» **Task description**
Give back each line of the listing precisely as written.

» **Extracted information**
Start of Block
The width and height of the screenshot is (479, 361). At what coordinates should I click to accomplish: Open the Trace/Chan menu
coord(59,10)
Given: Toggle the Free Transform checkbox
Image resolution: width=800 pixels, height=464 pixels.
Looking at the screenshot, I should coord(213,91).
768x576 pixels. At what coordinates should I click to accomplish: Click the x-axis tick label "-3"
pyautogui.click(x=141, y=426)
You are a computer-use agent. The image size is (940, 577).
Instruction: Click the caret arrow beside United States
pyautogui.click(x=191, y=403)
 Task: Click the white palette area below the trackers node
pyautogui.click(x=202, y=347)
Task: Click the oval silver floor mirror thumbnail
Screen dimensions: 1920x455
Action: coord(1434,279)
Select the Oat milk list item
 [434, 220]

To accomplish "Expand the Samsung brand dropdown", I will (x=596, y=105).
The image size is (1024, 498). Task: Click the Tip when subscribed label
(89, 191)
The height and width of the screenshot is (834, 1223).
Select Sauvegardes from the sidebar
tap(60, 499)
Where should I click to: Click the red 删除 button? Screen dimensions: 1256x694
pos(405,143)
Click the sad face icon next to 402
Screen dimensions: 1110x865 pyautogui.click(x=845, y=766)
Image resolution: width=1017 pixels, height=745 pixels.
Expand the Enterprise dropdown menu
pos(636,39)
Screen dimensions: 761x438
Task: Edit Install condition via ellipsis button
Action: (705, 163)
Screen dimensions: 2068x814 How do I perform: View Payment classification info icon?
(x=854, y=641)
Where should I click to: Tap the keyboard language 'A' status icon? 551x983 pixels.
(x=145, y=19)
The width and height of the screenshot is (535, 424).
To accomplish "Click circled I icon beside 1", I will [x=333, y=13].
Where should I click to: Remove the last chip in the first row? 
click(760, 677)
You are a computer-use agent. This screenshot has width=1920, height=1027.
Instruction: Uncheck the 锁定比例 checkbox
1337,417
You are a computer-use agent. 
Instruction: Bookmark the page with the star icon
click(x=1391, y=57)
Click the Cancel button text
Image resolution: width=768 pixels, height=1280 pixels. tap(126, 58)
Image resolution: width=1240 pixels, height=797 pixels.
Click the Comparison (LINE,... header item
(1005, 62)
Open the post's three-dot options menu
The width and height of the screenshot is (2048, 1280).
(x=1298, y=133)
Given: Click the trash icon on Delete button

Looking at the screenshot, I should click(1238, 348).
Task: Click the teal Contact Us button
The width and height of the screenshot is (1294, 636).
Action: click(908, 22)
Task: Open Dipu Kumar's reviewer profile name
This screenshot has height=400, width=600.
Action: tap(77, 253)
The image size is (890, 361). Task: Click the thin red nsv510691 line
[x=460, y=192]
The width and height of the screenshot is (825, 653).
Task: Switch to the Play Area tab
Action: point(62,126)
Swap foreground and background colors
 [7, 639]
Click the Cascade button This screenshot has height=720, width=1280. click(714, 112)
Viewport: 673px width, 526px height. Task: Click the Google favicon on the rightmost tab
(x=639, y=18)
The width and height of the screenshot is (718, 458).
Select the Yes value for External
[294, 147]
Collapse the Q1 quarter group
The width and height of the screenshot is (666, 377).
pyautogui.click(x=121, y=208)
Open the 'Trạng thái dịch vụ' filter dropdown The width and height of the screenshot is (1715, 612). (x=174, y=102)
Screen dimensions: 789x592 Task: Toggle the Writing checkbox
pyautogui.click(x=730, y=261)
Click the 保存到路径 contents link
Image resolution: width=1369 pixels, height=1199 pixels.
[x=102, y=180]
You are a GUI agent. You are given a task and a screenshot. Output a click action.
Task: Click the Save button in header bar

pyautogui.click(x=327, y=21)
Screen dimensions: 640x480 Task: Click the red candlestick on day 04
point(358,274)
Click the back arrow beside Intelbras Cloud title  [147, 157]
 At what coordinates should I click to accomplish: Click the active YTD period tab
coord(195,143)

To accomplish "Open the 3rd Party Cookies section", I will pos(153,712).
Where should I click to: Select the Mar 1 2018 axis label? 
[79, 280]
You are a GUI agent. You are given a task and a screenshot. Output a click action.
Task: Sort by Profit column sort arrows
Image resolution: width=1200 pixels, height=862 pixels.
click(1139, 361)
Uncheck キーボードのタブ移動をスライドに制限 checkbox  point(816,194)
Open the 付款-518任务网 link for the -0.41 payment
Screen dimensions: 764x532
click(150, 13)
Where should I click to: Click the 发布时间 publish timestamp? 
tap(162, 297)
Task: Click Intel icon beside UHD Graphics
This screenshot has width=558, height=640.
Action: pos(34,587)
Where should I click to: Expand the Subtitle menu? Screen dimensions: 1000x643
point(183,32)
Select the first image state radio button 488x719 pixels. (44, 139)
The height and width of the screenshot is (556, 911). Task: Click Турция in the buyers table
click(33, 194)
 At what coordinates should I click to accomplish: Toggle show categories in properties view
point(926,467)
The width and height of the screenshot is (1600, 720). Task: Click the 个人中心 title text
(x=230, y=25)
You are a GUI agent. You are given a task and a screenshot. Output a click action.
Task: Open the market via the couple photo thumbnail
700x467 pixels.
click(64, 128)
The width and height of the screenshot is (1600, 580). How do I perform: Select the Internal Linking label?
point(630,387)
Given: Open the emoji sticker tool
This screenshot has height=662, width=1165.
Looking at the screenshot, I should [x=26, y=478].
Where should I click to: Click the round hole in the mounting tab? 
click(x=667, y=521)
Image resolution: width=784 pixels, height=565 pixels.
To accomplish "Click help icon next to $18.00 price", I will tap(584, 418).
End of Block
» **Expected answer**
The width and height of the screenshot is (479, 361). At what coordinates should I click to accomplish: Open the Trace/Chan menu
coord(59,10)
Given: Toggle the Free Transform checkbox
Image resolution: width=800 pixels, height=464 pixels.
Looking at the screenshot, I should coord(213,91).
768x576 pixels. At what coordinates should I click to accomplish: Click the x-axis tick label "-3"
pyautogui.click(x=141, y=426)
You are a computer-use agent. The image size is (940, 577).
Instruction: Click the caret arrow beside United States
pyautogui.click(x=191, y=403)
 Task: Click the white palette area below the trackers node
pyautogui.click(x=202, y=347)
Task: Click the oval silver floor mirror thumbnail
Screen dimensions: 1920x455
Action: coord(1434,279)
Select the Oat milk list item
 [434, 220]

To accomplish "Expand the Samsung brand dropdown", I will (x=596, y=105).
The image size is (1024, 498). Task: Click the Tip when subscribed label
(89, 191)
The height and width of the screenshot is (834, 1223).
Select Sauvegardes from the sidebar
tap(60, 499)
Where should I click to: Click the red 删除 button? Screen dimensions: 1256x694
pos(405,143)
Click the sad face icon next to 402
Screen dimensions: 1110x865 pyautogui.click(x=845, y=766)
Image resolution: width=1017 pixels, height=745 pixels.
Expand the Enterprise dropdown menu
pos(636,39)
Screen dimensions: 761x438
Task: Edit Install condition via ellipsis button
Action: (705, 163)
Screen dimensions: 2068x814 How do I perform: View Payment classification info icon?
(x=854, y=641)
Where should I click to: Tap the keyboard language 'A' status icon? 551x983 pixels.
(x=145, y=19)
The width and height of the screenshot is (535, 424).
To accomplish "Click circled I icon beside 1", I will [x=333, y=13].
Where should I click to: Remove the last chip in the first row? 
click(760, 677)
You are a computer-use agent. This screenshot has width=1920, height=1027.
Instruction: Uncheck the 锁定比例 checkbox
1337,417
You are a computer-use agent. 
Instruction: Bookmark the page with the star icon
click(x=1391, y=57)
Click the Cancel button text
Image resolution: width=768 pixels, height=1280 pixels. tap(126, 58)
Image resolution: width=1240 pixels, height=797 pixels.
Click the Comparison (LINE,... header item
(1005, 62)
Open the post's three-dot options menu
The width and height of the screenshot is (2048, 1280).
(x=1298, y=133)
Given: Click the trash icon on Delete button

Looking at the screenshot, I should click(1238, 348).
Task: Click the teal Contact Us button
The width and height of the screenshot is (1294, 636).
Action: click(908, 22)
Task: Open Dipu Kumar's reviewer profile name
This screenshot has height=400, width=600.
Action: tap(77, 253)
The image size is (890, 361). Task: Click the thin red nsv510691 line
[x=460, y=192]
The width and height of the screenshot is (825, 653).
Task: Switch to the Play Area tab
Action: point(62,126)
Swap foreground and background colors
 [7, 639]
Click the Cascade button This screenshot has height=720, width=1280. click(714, 112)
Viewport: 673px width, 526px height. Task: Click the Google favicon on the rightmost tab
(x=639, y=18)
The width and height of the screenshot is (718, 458).
Select the Yes value for External
[294, 147]
Collapse the Q1 quarter group
The width and height of the screenshot is (666, 377).
pyautogui.click(x=121, y=208)
Open the 'Trạng thái dịch vụ' filter dropdown The width and height of the screenshot is (1715, 612). (x=174, y=102)
Screen dimensions: 789x592 Task: Toggle the Writing checkbox
pyautogui.click(x=730, y=261)
Click the 保存到路径 contents link
Image resolution: width=1369 pixels, height=1199 pixels.
[x=102, y=180]
You are a GUI agent. You are given a task and a screenshot. Output a click action.
Task: Click the Save button in header bar

pyautogui.click(x=327, y=21)
Screen dimensions: 640x480 Task: Click the red candlestick on day 04
point(358,274)
Click the back arrow beside Intelbras Cloud title  [147, 157]
 At what coordinates should I click to accomplish: Click the active YTD period tab
coord(195,143)

To accomplish "Open the 3rd Party Cookies section", I will pos(153,712).
Where should I click to: Select the Mar 1 2018 axis label? 
[79, 280]
You are a GUI agent. You are given a task and a screenshot. Output a click action.
Task: Sort by Profit column sort arrows
Image resolution: width=1200 pixels, height=862 pixels.
click(1139, 361)
Uncheck キーボードのタブ移動をスライドに制限 checkbox  point(816,194)
Open the 付款-518任务网 link for the -0.41 payment
Screen dimensions: 764x532
click(150, 13)
Where should I click to: Click the 发布时间 publish timestamp? 
tap(162, 297)
Task: Click Intel icon beside UHD Graphics
This screenshot has width=558, height=640.
Action: pos(34,587)
Where should I click to: Expand the Subtitle menu? Screen dimensions: 1000x643
point(183,32)
Select the first image state radio button 488x719 pixels. (44, 139)
The height and width of the screenshot is (556, 911). Task: Click Турция in the buyers table
click(33, 194)
 At what coordinates should I click to accomplish: Toggle show categories in properties view
point(926,467)
The width and height of the screenshot is (1600, 720). Task: Click the 个人中心 title text
(x=230, y=25)
You are a GUI agent. You are given a task and a screenshot. Output a click action.
Task: Open the market via the couple photo thumbnail
700x467 pixels.
click(64, 128)
The width and height of the screenshot is (1600, 580). How do I perform: Select the Internal Linking label?
point(630,387)
Given: Open the emoji sticker tool
This screenshot has height=662, width=1165.
Looking at the screenshot, I should [x=26, y=478].
Where should I click to: Click the round hole in the mounting tab? 
click(x=667, y=521)
Image resolution: width=784 pixels, height=565 pixels.
To accomplish "Click help icon next to $18.00 price", I will tap(584, 418).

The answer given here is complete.